Assignment ->
Find every line in the records below that contains the word "will", and copy each such line.

Data for this task ->
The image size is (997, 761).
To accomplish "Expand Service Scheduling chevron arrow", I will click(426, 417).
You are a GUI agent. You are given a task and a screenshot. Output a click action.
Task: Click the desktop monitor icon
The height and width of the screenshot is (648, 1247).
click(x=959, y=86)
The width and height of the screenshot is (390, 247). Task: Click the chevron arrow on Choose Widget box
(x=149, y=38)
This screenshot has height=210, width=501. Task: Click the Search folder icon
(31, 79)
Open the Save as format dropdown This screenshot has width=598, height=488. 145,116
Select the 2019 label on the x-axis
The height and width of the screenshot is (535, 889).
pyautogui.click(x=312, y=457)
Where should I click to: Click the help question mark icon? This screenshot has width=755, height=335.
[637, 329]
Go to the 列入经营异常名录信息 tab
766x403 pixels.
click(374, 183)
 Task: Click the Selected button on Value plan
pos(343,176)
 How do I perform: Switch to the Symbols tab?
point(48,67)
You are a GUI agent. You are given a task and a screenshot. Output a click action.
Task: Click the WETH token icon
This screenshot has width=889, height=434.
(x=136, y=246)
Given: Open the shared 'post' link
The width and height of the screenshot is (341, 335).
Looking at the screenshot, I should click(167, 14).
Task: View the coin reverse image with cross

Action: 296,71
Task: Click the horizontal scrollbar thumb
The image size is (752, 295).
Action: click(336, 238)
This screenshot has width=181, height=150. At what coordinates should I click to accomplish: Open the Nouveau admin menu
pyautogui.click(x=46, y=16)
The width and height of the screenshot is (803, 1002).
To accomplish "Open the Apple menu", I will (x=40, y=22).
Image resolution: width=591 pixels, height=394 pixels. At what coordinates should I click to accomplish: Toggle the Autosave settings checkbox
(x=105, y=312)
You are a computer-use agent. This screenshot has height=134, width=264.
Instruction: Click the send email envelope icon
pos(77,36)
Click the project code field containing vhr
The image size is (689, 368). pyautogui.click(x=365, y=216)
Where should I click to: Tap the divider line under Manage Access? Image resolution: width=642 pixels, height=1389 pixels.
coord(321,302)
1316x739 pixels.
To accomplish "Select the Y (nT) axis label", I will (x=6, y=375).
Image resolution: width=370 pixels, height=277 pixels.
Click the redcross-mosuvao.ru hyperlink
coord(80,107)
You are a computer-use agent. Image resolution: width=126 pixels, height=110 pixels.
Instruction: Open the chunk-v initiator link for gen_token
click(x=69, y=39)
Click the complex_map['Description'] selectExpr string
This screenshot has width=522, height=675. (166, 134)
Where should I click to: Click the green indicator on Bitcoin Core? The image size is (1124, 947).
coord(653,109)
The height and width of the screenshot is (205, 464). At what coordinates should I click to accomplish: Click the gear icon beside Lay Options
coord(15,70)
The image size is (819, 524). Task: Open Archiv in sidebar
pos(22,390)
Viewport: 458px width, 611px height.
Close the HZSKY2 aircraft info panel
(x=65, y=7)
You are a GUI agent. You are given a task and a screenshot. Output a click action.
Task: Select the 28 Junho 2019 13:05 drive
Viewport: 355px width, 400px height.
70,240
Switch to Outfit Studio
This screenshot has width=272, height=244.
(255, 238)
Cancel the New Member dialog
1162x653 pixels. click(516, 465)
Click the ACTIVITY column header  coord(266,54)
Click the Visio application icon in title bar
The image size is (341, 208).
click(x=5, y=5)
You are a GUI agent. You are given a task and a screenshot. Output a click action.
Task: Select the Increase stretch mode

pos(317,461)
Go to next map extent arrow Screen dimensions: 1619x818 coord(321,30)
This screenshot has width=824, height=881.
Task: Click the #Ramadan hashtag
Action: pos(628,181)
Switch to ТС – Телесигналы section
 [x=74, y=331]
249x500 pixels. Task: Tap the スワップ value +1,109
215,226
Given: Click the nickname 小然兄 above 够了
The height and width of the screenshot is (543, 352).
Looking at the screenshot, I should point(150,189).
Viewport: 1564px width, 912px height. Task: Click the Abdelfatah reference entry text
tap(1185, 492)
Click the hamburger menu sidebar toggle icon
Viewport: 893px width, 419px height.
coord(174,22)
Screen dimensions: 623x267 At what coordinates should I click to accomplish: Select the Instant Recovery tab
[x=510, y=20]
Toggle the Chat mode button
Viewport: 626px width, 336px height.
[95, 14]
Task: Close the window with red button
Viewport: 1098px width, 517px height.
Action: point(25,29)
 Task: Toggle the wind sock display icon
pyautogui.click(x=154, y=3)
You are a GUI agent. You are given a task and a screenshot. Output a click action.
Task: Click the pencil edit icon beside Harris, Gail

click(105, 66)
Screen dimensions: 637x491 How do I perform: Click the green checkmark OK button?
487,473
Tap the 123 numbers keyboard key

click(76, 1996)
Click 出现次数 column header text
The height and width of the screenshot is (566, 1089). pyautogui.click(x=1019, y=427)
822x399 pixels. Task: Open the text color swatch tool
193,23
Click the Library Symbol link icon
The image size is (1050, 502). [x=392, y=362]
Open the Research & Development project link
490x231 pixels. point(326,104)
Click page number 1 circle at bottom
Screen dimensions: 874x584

Written solution ->
To accomplish "Expand Service Scheduling chevron arrow", I will click(426, 417).
To accomplish "Open the Apple menu", I will (x=40, y=22).
To accomplish "Select the Y (nT) axis label", I will (x=6, y=375).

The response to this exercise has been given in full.